Down to the last line, print the entries below exactly, and keep every picture out of the copy.

◆ ◆ ◆ ◆ ◆

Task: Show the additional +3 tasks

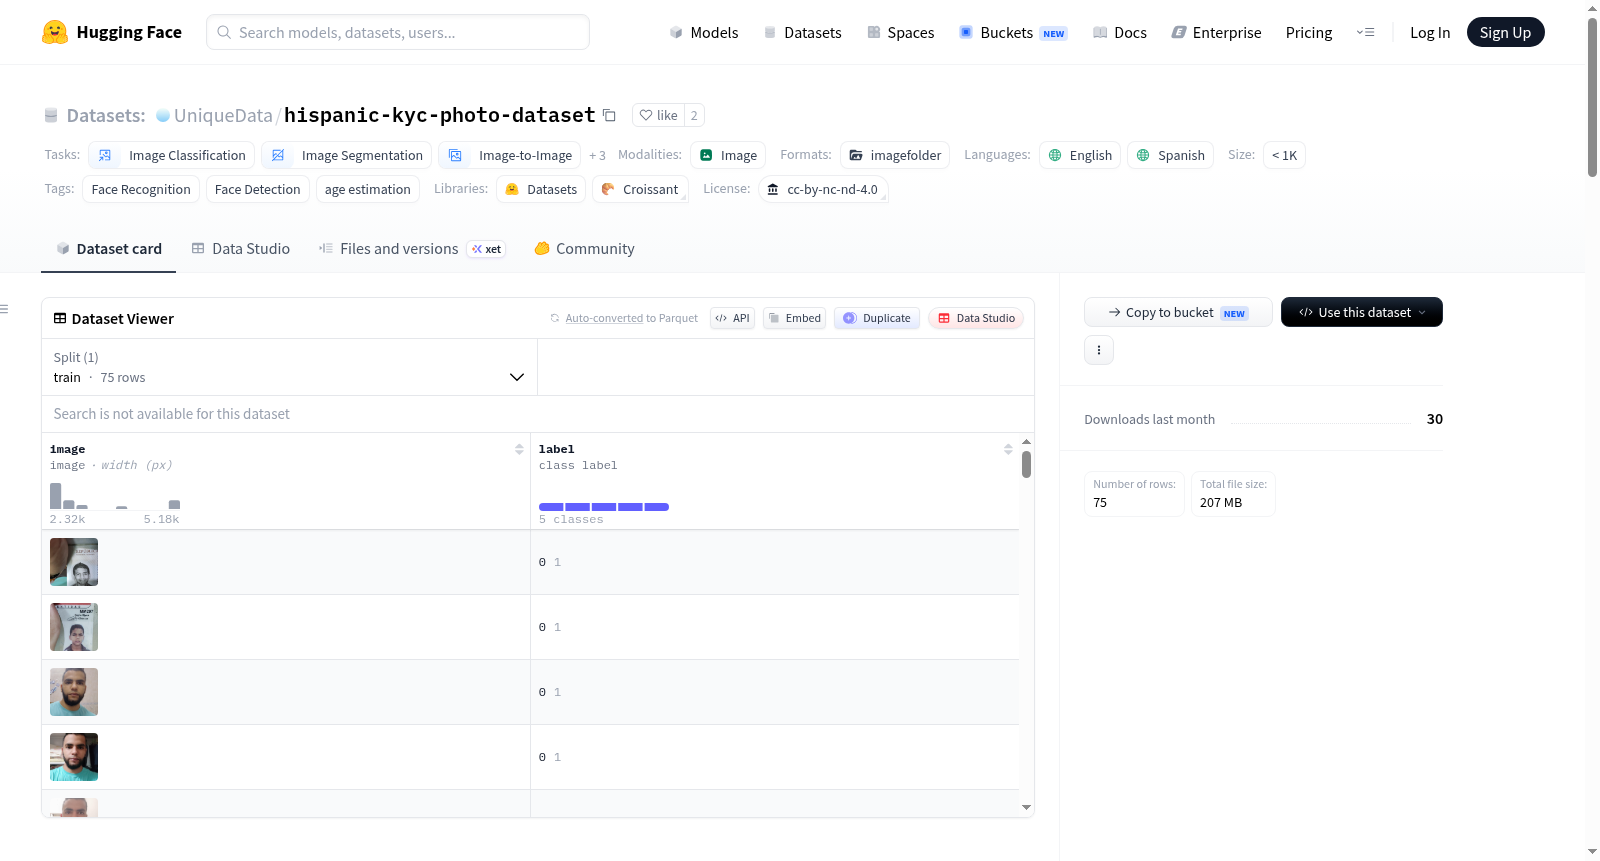Action: pos(597,155)
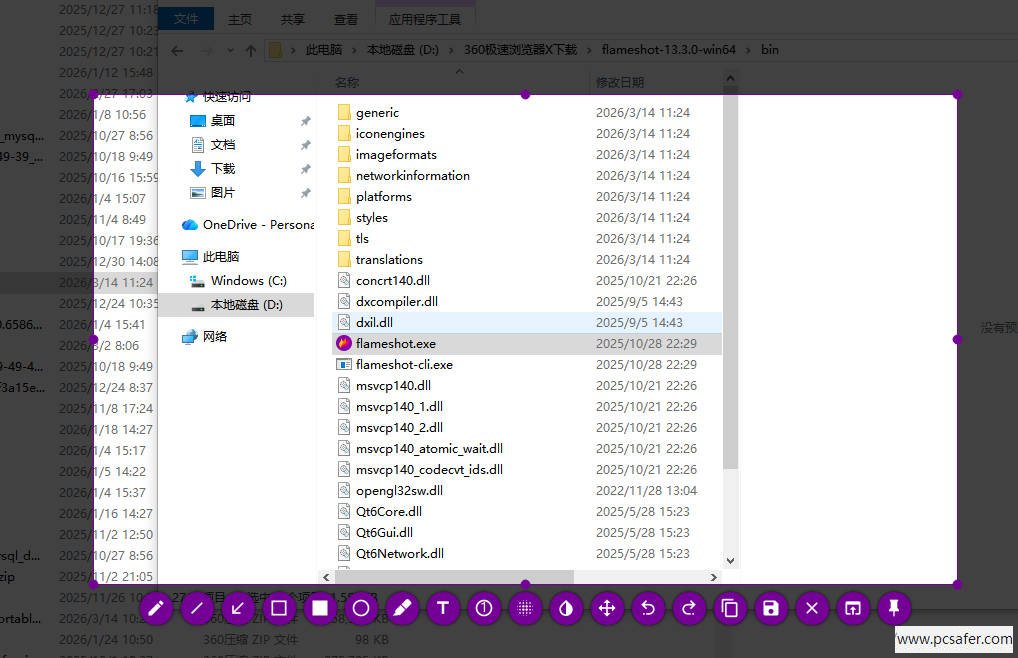Open the 查看 ribbon tab
The width and height of the screenshot is (1018, 658).
[346, 19]
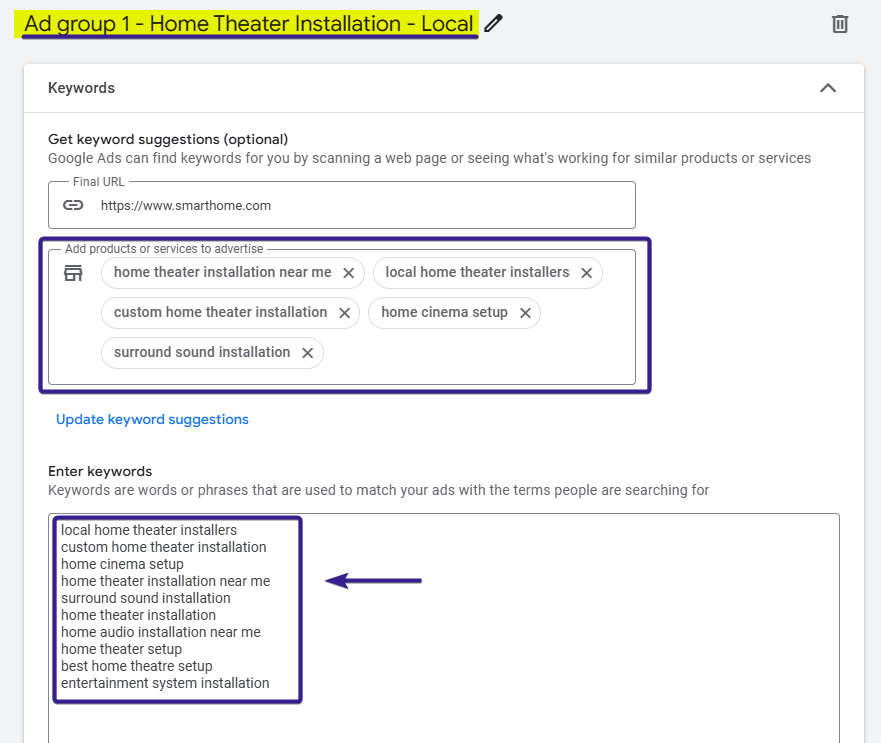Click the pencil icon to rename ad group
This screenshot has height=743, width=881.
click(493, 24)
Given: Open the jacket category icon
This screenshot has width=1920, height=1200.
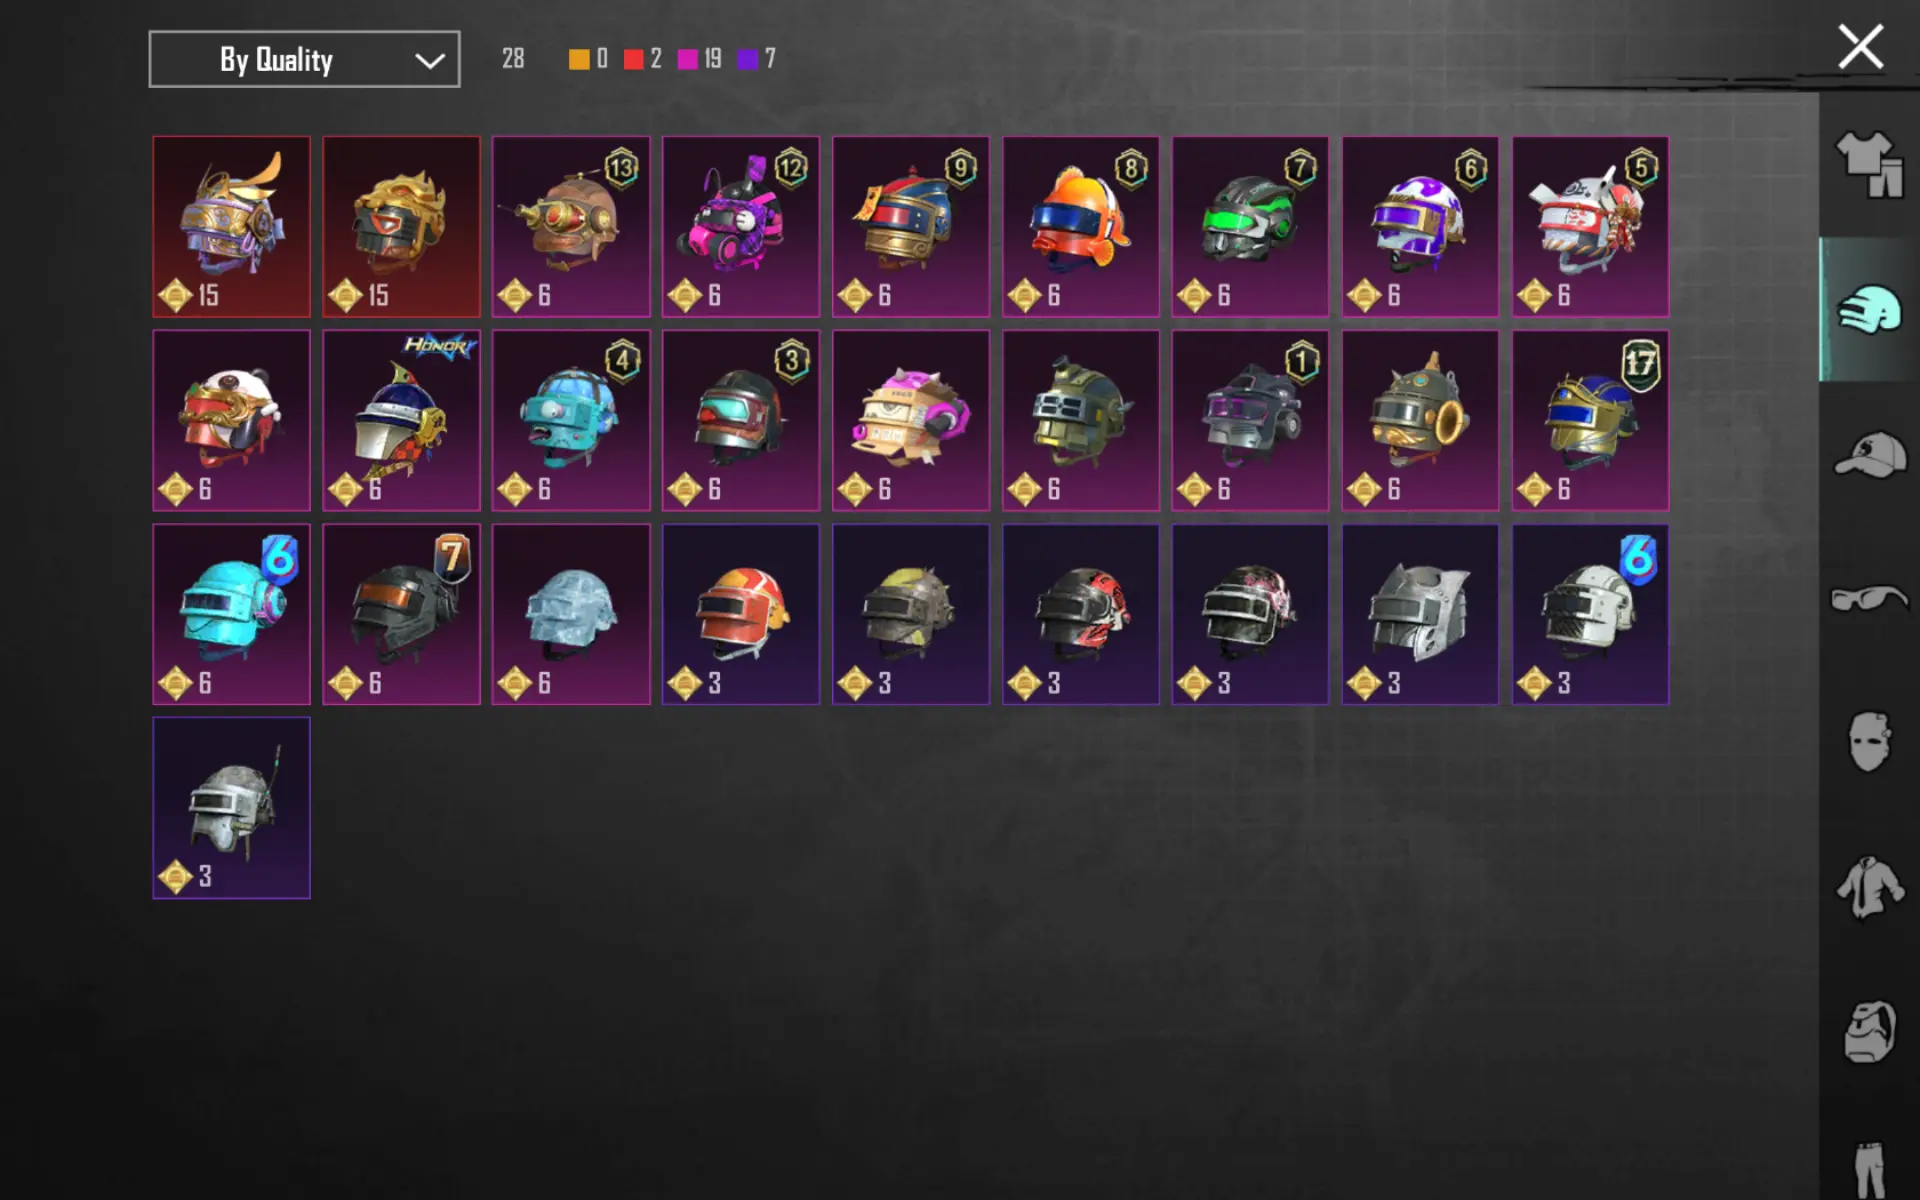Looking at the screenshot, I should 1869,887.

◆ ◆ ◆ ◆ ◆

RESPONSE AREA
Task: Show the additional +3 tasks

Action: pos(597,155)
Open the 查看 ribbon tab
The width and height of the screenshot is (1018, 658).
[346, 19]
Click the pencil icon to rename ad group
This screenshot has height=743, width=881.
click(493, 24)
Given: Open the jacket category icon
This screenshot has width=1920, height=1200.
Looking at the screenshot, I should 1869,887.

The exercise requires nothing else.